In Italia vi è una grandiosa tradizione nell’idraulica che non è possibile sintetizzare in poche righe, né sarebbe breve l’elenco dei nomi che accanto alle pietre miliari come Vitruvio, Leonardo da Vinci, Galileo, Torricelli arrivano giù giù fino a tutti i ricercatori e gruppi di ricerca che in tantissime università italiane hanno coltivato e ancor oggi coltivano questa scienza. Oltre che una scienza è anche una tecnica e un’arte, fatta di una solida preparazione fisico-matematica, inscindibilmente legata alla conoscenza dei fenomeni idraulici e della loro interazione con il territorio, conoscenza conseguita per osservazione diretta, sia in laboratorio sia in campo, tutto ciò come base solida su cui impiantare la progettazione delle opere.

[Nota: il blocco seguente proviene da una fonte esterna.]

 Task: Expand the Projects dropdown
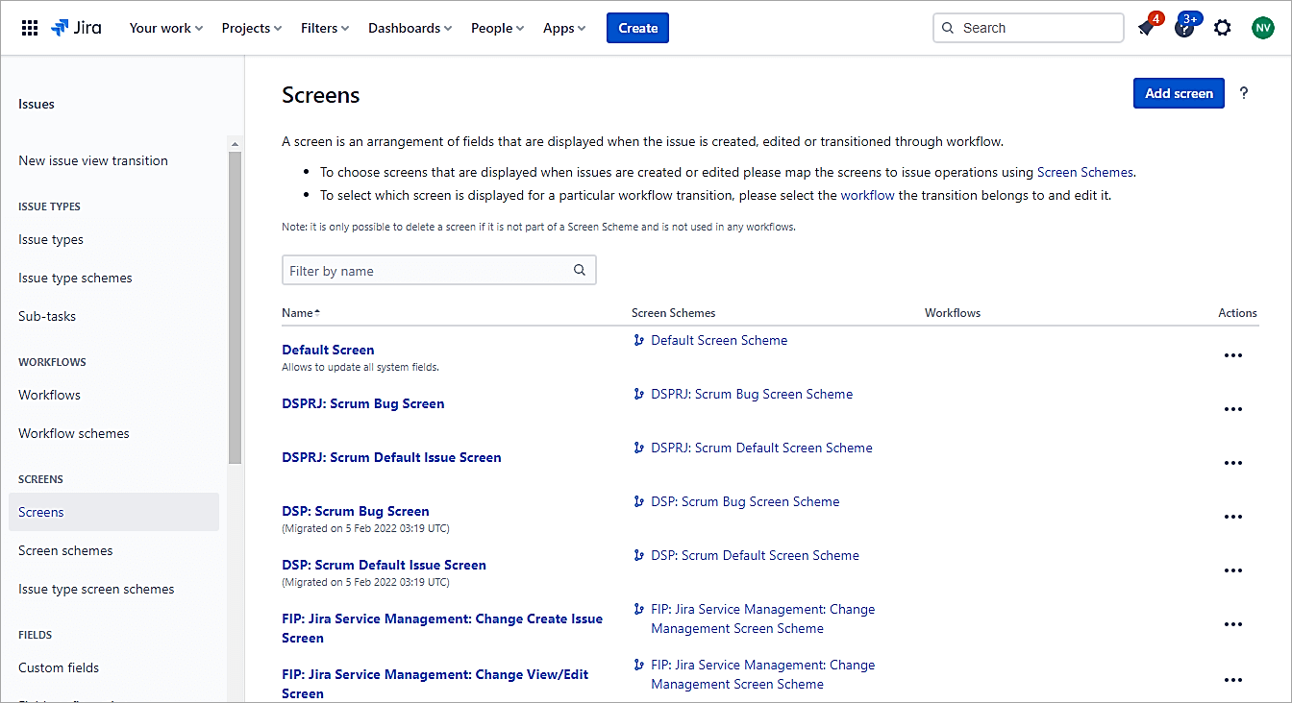click(252, 28)
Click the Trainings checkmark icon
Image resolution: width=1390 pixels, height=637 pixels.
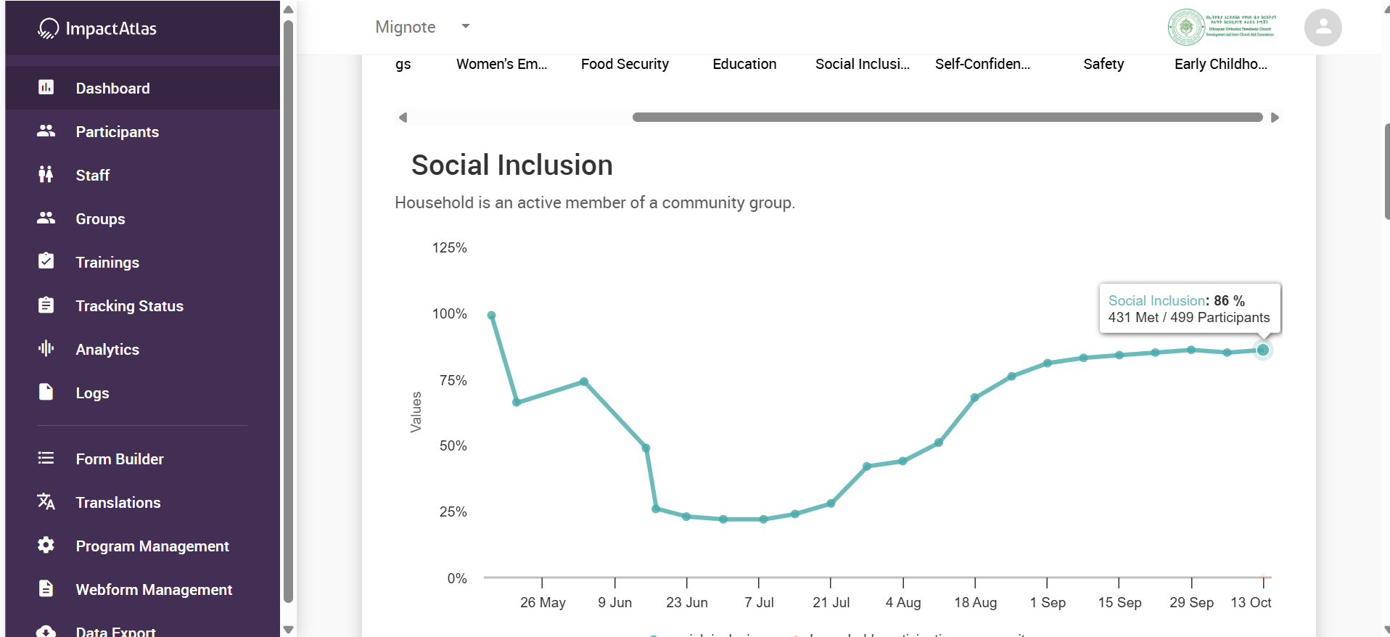(x=46, y=261)
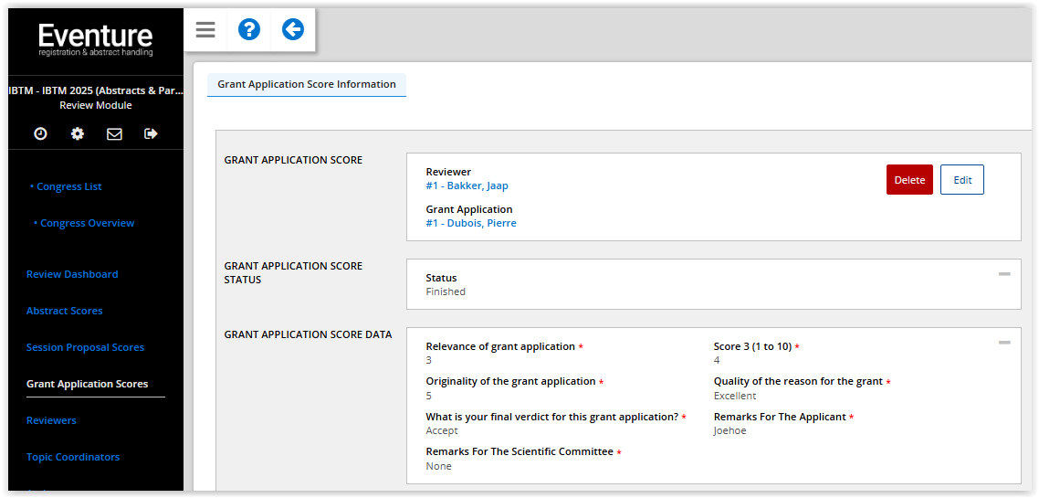Open the hamburger menu icon
This screenshot has width=1039, height=498.
(205, 30)
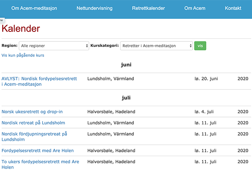Open the Retrettkalender navigation item
This screenshot has width=252, height=172.
coord(148,8)
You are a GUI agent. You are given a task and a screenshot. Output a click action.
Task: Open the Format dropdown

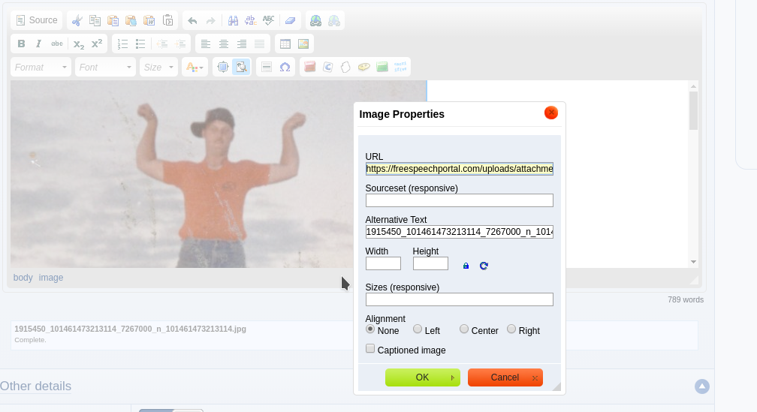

Gli strumenti fisico-matematici oggi disponibili nell’ambito dell’ingegneria idraulica, abbinati a un’accurata rappresentazione topografica del territorio e a grandi potenze di calcolo, consentono di prevedere gli effetti che le alluvioni, anche quelle più gravi, generate o no dai cambiamenti climatici, possono operare sul territorio, sia in zone extraurbane sia in ambito cittadino. Nella valutazione di questi effetti non possono rimanere fuori le conseguenze di una mancanza di presidio diffuso della rete idrografica, dovuto all’abbandono delle campagne, che ha generato un diffuso disordine idraulico e un inselvatichimento del territorio.
Anche nella progettazione di singoli manufatti, l’attenzione non si deve fermare all’opera in sé ma deve essere condotta in modo tale da considerare e, possibilmente, quantificare quali possano essere gli effetti di quest’opera nell’intorno. Ad esempio non si può limitare l’attenzione all’effetto diretto che si vuole esercitare sul fiume costruendo un’opera di difesa ma si deve anche essere consapevoli di come il fiume e l’ambiente circostante reagiranno quando avranno subito una modifica dalla realizzazione di quell’opera. Spesso gli effetti di un intervento strutturale non sono solo nelle immediate vicinanze ma possono verificarsi anche a distanze rilevanti. Questo costringe a tener conto il più possibile di tutti i fattori in gioco. Considerazioni analoghe possono essere fatte riguardo ai ponti che interferiscono con i fiumi e i torrenti. La gran parte dei crolli dei ponti avviene non per motivi strutturali bensì per cause idrauliche.
L’analisi degli effetti degli interventi sui fiumi deve necessariamente comprendere la valutazione degli aspetti sulla qualità dei corpi idrici, secondo l’approccio olistico che dovrebbe essere colto nel Testo unico sull’ambiente (decreto legislativo 152/2006). L’idoneità di un corpo idrico a garantire la qualità in termini di habitat deve poter avvenire il più possibile in modo quantitativo e non solo descrittivo, ad esempio per ciò che riguarda la diffusione/dispersione di inquinanti, la velocità dell’acqua e la sua profondità, la temperatura, il contenuto di ossigeno, la torbidità ecc. Ciò richiede necessariamente, ancora una volta, il ricorso a una modellistica idraulica, come base per le successive valutazioni da farsi in ambito idro-biologico e naturalistico.
Tutto ciò può essere fatto già nel quadro della normativa vigente, in primis il decreto legislativo 152/2006 nonché la normativa europea e gli atti nazionali conseguenti. Nell’ambito delle alluvioni i punti di riferimento sono la direttiva 2007/60 CE e il decreto legislativo n. 49/2010.
Le leggi ci sono. Bisognerebbe semmai semplificare la vita e dare gli strumenti a chi è chiamato ad applicarle. Ma questo è un altro capitolo.